■ HOW TO COMPLETE THIS TASK:
Whatever appears in the records, write it out again exactly.

■ INPUT:
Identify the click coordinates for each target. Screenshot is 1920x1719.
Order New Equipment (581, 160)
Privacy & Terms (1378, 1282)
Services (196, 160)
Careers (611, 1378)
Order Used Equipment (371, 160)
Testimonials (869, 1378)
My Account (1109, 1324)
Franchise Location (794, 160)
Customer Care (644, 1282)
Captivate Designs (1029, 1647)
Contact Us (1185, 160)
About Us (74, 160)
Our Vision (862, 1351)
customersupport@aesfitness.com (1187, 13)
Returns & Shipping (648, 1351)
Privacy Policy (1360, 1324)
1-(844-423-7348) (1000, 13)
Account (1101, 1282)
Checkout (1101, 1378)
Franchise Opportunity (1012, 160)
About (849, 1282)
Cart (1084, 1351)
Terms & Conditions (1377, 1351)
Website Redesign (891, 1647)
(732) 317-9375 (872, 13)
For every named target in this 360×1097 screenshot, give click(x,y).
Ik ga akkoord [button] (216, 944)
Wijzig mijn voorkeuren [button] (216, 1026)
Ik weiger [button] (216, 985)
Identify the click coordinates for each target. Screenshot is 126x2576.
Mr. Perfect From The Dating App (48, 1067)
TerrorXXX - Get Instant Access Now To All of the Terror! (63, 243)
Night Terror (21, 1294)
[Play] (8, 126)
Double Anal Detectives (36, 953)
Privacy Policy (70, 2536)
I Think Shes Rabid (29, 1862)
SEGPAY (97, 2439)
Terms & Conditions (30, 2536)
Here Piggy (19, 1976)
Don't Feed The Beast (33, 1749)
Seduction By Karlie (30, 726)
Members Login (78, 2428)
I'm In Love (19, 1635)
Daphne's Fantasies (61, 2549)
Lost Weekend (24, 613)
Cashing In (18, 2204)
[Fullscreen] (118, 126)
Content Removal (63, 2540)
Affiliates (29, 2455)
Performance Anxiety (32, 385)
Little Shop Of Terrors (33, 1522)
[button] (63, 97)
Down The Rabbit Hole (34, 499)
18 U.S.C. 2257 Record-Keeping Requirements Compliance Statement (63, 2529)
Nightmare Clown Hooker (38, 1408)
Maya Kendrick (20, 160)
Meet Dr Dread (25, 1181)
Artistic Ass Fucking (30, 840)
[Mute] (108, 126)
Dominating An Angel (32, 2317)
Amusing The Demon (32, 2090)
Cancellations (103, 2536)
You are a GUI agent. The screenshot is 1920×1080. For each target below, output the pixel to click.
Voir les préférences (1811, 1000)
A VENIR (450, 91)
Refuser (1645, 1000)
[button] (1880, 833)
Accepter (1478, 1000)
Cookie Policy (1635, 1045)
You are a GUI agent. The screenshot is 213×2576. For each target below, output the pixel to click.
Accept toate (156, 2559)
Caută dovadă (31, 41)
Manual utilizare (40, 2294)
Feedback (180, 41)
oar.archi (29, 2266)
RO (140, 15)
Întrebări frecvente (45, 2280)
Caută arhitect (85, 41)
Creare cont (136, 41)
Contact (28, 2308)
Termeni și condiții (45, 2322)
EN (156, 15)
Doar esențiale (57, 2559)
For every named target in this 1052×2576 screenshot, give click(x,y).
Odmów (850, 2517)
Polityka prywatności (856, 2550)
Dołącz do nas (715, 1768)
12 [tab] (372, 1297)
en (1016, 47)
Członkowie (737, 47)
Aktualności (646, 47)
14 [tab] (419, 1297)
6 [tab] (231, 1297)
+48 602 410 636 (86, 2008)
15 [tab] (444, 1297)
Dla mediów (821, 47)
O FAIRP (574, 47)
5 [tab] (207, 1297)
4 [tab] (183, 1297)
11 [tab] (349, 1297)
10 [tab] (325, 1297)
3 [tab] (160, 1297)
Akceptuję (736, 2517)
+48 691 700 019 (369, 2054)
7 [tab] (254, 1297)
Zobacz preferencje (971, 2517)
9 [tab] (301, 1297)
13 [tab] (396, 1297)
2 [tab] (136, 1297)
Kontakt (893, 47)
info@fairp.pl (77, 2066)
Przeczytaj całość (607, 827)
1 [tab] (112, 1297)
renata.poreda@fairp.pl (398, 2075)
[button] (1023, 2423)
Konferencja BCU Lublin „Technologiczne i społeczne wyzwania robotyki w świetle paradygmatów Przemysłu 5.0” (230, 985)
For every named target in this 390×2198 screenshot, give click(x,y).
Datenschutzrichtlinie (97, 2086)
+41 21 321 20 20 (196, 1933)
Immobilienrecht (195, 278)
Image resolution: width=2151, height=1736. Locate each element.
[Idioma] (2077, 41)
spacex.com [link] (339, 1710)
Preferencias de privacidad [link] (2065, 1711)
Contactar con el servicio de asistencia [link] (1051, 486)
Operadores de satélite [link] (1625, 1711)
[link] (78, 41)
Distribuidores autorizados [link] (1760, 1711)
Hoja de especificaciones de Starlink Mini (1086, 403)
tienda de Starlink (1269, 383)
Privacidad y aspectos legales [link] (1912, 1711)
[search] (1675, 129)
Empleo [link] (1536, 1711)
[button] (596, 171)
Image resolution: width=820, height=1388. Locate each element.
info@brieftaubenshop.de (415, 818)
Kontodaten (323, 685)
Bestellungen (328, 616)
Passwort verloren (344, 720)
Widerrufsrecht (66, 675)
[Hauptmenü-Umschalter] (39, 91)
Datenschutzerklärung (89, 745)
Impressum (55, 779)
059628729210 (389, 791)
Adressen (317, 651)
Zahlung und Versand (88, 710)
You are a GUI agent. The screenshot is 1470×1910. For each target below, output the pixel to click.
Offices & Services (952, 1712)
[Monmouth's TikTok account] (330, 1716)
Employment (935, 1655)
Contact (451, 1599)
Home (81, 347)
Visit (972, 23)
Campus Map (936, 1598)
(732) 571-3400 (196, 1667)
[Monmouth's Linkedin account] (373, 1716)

■ FINISHED EXERCISE:
Identify the click coordinates for each target. Screenshot is 1920x1719.
Order New Equipment (581, 160)
Privacy & Terms (1378, 1282)
Services (196, 160)
Careers (611, 1378)
Order Used Equipment (371, 160)
Testimonials (869, 1378)
My Account (1109, 1324)
Franchise Location (794, 160)
Customer Care (644, 1282)
Captivate Designs (1029, 1647)
Contact Us (1185, 160)
About Us (74, 160)
Our Vision (862, 1351)
customersupport@aesfitness.com (1187, 13)
Returns & Shipping (648, 1351)
Privacy Policy (1360, 1324)
1-(844-423-7348) (1000, 13)
Account (1101, 1282)
Checkout (1101, 1378)
Franchise Opportunity (1012, 160)
About (849, 1282)
Cart (1084, 1351)
Terms & Conditions (1377, 1351)
Website Redesign (891, 1647)
(732) 317-9375 (872, 13)
For every named target in this 360×1097 screenshot, give click(x,y).
Ik ga akkoord [button] (216, 944)
Wijzig mijn voorkeuren [button] (216, 1026)
Ik weiger [button] (216, 985)
Identify the click coordinates for each target. Screenshot is 126x2576.
Mr. Perfect From The Dating App (48, 1067)
TerrorXXX - Get Instant Access Now To All of the Terror! (63, 243)
Night Terror (21, 1294)
[Play] (8, 126)
Double Anal Detectives (36, 953)
Privacy Policy (70, 2536)
I Think Shes Rabid (29, 1862)
SEGPAY (97, 2439)
Terms & Conditions (30, 2536)
Here Piggy (19, 1976)
Don't Feed The Beast (33, 1749)
Seduction By Karlie (30, 726)
Members Login (78, 2428)
I'm In Love (19, 1635)
Daphne's Fantasies (61, 2549)
Lost Weekend (24, 613)
Cashing In (18, 2204)
[Fullscreen] (118, 126)
Content Removal (63, 2540)
Affiliates (29, 2455)
Performance Anxiety (32, 385)
Little Shop Of Terrors (33, 1522)
[button] (63, 97)
Down The Rabbit Hole (34, 499)
18 U.S.C. 2257 Record-Keeping Requirements Compliance Statement (63, 2529)
Nightmare Clown Hooker (38, 1408)
Maya Kendrick (20, 160)
Meet Dr Dread (25, 1181)
Artistic Ass Fucking (30, 840)
[Mute] (108, 126)
Dominating An Angel (32, 2317)
Amusing The Demon (32, 2090)
Cancellations (103, 2536)
You are a GUI agent. The screenshot is 1920×1080. For each target below, output the pixel to click.
Voir les préférences (1811, 1000)
A VENIR (450, 91)
Refuser (1645, 1000)
[button] (1880, 833)
Accepter (1478, 1000)
Cookie Policy (1635, 1045)
You are a GUI agent. The screenshot is 213×2576. For each target below, output the pixel to click.
Accept toate (156, 2559)
Caută dovadă (31, 41)
Manual utilizare (40, 2294)
Feedback (180, 41)
oar.archi (29, 2266)
RO (140, 15)
Întrebări frecvente (45, 2280)
Caută arhitect (85, 41)
Creare cont (136, 41)
Contact (28, 2308)
Termeni și condiții (45, 2322)
EN (156, 15)
Doar esențiale (57, 2559)
For every named target in this 1052×2576 screenshot, give click(x,y).
Odmów (850, 2517)
Polityka prywatności (856, 2550)
Dołącz do nas (715, 1768)
12 [tab] (372, 1297)
en (1016, 47)
Członkowie (737, 47)
Aktualności (646, 47)
14 [tab] (419, 1297)
6 [tab] (231, 1297)
+48 602 410 636 (86, 2008)
15 [tab] (444, 1297)
Dla mediów (821, 47)
O FAIRP (574, 47)
5 [tab] (207, 1297)
4 [tab] (183, 1297)
11 [tab] (349, 1297)
10 [tab] (325, 1297)
3 [tab] (160, 1297)
Akceptuję (736, 2517)
+48 691 700 019 (369, 2054)
7 [tab] (254, 1297)
Zobacz preferencje (971, 2517)
9 [tab] (301, 1297)
13 [tab] (396, 1297)
2 [tab] (136, 1297)
Kontakt (893, 47)
info@fairp.pl (77, 2066)
Przeczytaj całość (607, 827)
1 [tab] (112, 1297)
renata.poreda@fairp.pl (398, 2075)
[button] (1023, 2423)
Konferencja BCU Lublin „Technologiczne i społeczne wyzwania robotyki w świetle paradygmatów Przemysłu 5.0” (230, 985)
For every named target in this 390×2198 screenshot, give click(x,y).
Datenschutzrichtlinie (97, 2086)
+41 21 321 20 20 (196, 1933)
Immobilienrecht (195, 278)
Image resolution: width=2151, height=1736. Locate each element.
[Idioma] (2077, 41)
spacex.com [link] (339, 1710)
Preferencias de privacidad [link] (2065, 1711)
Contactar con el servicio de asistencia [link] (1051, 486)
Operadores de satélite [link] (1625, 1711)
[link] (78, 41)
Distribuidores autorizados [link] (1760, 1711)
Hoja de especificaciones de Starlink Mini (1086, 403)
tienda de Starlink (1269, 383)
Privacidad y aspectos legales [link] (1912, 1711)
[search] (1675, 129)
Empleo [link] (1536, 1711)
[button] (596, 171)
Image resolution: width=820, height=1388. Locate each element.
info@brieftaubenshop.de (415, 818)
Kontodaten (323, 685)
Bestellungen (328, 616)
Passwort verloren (344, 720)
Widerrufsrecht (66, 675)
[Hauptmenü-Umschalter] (39, 91)
Datenschutzerklärung (89, 745)
Impressum (55, 779)
059628729210 (389, 791)
Adressen (317, 651)
Zahlung und Versand (88, 710)
You are a GUI agent. The screenshot is 1470×1910. For each target below, output the pixel to click.
Offices & Services (952, 1712)
[Monmouth's TikTok account] (330, 1716)
Employment (935, 1655)
Contact (451, 1599)
Home (81, 347)
Visit (972, 23)
Campus Map (936, 1598)
(732) 571-3400 (196, 1667)
[Monmouth's Linkedin account] (373, 1716)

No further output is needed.